In the Chicago Sun-Times, Roger Ebert negatively compared the film to the drawings of airplanes Bruce McCall had been known to publish in the National Lampoon: "If you like McCall's work, you may like certain scenes in "Sky Bandits." If not, you won't. The design of the airplanes in this movie is its single, lonely, redeeming facet. Everything else is surprisingly boring, given the fact that the movie cost a reported $17 million to make. The plot involves aerial battles in World War I, but the dialogue rolls along at about the level and intensity of a couple of fraternity kids making plans for the weekend."[7]

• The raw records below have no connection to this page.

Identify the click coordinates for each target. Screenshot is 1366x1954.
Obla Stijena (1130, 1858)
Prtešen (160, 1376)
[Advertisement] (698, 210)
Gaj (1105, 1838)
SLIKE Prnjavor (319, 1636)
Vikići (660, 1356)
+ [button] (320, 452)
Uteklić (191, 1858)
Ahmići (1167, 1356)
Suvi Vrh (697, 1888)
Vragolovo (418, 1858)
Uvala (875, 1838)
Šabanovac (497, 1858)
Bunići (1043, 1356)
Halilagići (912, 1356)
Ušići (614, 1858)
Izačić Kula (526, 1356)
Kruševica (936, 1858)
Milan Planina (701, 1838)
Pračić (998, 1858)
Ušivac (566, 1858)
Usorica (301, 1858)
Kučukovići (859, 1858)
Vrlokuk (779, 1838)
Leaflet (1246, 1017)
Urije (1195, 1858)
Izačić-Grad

In The New York Times, Vincent Canby described the film as "a charmless comedy", stated that "the screenplay, the direction and the performances are terrible", and observed that McGinnis' and Osterhage's characters "are intended to recall (but don't) Butch Cassidy and the Sundance Kid." He did, however, have a positive opinion on its production design:

What gives the film its isolated moments of distinction are the fanciful flying machines conceived by Tony Woollard, the movie's production designer. They include what appear to be a Model-T Ford with wings, a six-engine bomber and a fearsome dirigible a half-mile long with the armament of a World War II battleship. Mr. Woollard's designs look like Jules Verne ideas as they might have been executed by Ronald Searle.[8]

Patrick Goldstein of the Los Angeles Times said the film "has a few inspired comic touches which might work well with younger audiences, but its heroes are so hokey and its plot so pokey that it never zooms into high gear."[2]

References

  1. BRITISH 'SKY BANDITS' HANDSOME BUT UNEVEN Kehr, Dave. Chicago Tribune 31 Oct 1986: J.
  2. 'SKY BANDITS' DOESN'T QUITE SOAR Goldstein, Patrick. Los Angeles Times 1 Nov 1986: G5.
  3. The 12th Annual Grosses Gloss Thompson, Anne. Film Comment; New York Vol. 23, Iss. 2, (Mar 1987): 62-64,66-69.
  4. "Sky Bandits". Box Office Mojo. Retrieved 15 December 2019.
  5. Late lift-off The Guardian 29 Aug 1985: 11.
  6. "Weekend Film Boxoffice Reports". Variety. 5 November 1986. p. 4.